Exercise data Start Marker
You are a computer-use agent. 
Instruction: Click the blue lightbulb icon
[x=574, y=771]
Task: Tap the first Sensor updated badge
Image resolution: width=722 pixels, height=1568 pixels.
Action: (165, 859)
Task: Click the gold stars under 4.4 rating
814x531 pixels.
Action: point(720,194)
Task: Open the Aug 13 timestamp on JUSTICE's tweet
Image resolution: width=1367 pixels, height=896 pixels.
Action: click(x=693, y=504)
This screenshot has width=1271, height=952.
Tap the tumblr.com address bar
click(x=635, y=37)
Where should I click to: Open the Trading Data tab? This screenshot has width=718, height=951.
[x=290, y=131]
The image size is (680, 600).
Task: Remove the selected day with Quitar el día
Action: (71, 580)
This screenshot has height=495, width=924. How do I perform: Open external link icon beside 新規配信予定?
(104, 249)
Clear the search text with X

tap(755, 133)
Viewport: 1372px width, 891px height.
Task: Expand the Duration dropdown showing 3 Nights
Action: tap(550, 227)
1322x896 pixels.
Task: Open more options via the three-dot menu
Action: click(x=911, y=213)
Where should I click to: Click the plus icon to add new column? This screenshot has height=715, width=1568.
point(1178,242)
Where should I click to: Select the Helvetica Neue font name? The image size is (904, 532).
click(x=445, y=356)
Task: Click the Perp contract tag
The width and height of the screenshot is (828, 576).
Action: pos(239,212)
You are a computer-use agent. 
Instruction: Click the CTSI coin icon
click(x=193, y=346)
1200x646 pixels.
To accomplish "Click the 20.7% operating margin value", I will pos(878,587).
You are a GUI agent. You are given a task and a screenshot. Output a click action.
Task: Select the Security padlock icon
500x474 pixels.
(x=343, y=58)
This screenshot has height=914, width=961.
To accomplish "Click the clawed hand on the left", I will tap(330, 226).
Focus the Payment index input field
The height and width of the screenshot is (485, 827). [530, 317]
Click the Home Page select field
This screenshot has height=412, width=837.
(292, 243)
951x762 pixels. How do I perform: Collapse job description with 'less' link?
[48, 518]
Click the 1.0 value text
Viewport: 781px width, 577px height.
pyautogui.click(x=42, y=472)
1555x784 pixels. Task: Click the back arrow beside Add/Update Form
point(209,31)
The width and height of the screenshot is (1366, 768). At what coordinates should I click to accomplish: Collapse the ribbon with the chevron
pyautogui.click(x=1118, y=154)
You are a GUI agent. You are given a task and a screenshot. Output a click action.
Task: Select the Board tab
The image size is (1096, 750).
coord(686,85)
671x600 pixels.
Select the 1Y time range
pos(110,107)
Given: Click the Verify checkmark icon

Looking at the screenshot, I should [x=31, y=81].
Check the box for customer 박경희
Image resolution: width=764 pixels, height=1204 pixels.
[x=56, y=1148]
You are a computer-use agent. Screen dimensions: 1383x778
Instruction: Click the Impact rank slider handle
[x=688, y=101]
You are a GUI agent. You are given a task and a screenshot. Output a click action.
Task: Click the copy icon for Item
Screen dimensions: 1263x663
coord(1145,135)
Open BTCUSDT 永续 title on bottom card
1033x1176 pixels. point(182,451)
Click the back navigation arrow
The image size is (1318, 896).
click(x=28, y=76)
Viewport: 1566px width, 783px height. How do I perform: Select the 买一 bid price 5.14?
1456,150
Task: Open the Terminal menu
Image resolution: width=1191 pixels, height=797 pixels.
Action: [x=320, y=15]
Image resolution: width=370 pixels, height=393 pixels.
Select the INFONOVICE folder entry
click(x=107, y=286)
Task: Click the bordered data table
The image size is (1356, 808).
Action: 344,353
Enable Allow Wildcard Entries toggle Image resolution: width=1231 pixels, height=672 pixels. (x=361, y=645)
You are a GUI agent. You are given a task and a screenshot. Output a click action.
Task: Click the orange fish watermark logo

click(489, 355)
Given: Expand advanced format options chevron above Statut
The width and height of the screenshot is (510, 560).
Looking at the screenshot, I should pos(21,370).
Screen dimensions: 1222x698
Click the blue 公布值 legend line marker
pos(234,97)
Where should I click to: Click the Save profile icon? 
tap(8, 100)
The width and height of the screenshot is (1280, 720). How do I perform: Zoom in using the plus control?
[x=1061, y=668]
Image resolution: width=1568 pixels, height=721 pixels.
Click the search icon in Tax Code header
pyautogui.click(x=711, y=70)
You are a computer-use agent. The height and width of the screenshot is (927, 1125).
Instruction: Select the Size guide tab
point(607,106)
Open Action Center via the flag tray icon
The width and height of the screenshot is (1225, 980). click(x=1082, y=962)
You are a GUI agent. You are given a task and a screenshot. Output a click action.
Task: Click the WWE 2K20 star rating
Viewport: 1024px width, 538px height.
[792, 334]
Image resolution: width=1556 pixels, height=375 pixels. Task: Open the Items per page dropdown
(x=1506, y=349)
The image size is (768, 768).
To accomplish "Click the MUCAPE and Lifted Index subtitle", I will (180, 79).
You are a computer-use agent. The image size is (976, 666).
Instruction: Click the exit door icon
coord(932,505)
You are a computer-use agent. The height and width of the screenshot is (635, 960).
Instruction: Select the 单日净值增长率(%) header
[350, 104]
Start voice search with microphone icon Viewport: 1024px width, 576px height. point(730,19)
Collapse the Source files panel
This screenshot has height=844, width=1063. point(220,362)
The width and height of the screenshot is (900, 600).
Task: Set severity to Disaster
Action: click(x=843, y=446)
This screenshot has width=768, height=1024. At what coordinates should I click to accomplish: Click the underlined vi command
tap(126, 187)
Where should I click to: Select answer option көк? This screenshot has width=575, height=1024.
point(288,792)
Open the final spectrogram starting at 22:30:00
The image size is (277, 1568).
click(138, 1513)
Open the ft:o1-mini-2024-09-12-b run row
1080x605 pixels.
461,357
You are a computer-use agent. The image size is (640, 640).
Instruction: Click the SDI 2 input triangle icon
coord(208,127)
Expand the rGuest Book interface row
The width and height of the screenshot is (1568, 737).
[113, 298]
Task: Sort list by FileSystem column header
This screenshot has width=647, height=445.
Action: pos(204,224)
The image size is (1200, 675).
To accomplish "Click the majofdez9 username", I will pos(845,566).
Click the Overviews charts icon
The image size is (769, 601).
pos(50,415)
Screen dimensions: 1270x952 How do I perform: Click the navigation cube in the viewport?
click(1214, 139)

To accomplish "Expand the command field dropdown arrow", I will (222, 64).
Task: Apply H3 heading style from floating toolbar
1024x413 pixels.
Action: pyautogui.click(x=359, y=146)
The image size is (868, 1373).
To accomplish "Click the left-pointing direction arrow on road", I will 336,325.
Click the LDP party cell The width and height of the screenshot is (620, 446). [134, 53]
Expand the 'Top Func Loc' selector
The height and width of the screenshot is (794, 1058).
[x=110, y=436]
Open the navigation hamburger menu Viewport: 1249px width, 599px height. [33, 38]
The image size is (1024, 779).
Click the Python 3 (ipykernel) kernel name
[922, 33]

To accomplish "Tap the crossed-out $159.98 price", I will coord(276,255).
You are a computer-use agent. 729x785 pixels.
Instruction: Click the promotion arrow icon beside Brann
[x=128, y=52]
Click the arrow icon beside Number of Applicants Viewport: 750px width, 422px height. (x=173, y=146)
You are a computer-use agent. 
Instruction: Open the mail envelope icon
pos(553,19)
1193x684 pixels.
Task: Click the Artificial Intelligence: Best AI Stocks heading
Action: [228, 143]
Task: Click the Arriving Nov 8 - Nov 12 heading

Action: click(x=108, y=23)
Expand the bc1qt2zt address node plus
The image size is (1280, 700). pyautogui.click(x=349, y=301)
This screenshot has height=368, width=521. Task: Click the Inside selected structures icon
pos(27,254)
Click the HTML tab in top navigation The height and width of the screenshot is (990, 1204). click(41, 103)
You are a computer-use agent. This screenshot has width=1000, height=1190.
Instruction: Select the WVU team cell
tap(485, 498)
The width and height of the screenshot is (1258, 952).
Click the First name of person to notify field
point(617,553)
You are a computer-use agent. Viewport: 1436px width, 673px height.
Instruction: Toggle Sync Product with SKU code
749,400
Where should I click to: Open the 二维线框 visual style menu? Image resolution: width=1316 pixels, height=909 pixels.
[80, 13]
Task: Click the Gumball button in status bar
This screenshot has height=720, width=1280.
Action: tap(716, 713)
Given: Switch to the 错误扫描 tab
Exercise data End Marker
== Assignment ==
Across all the material above, work out how many lines hold the word "left", and answer with that number only.

== Solution to the problem ==
2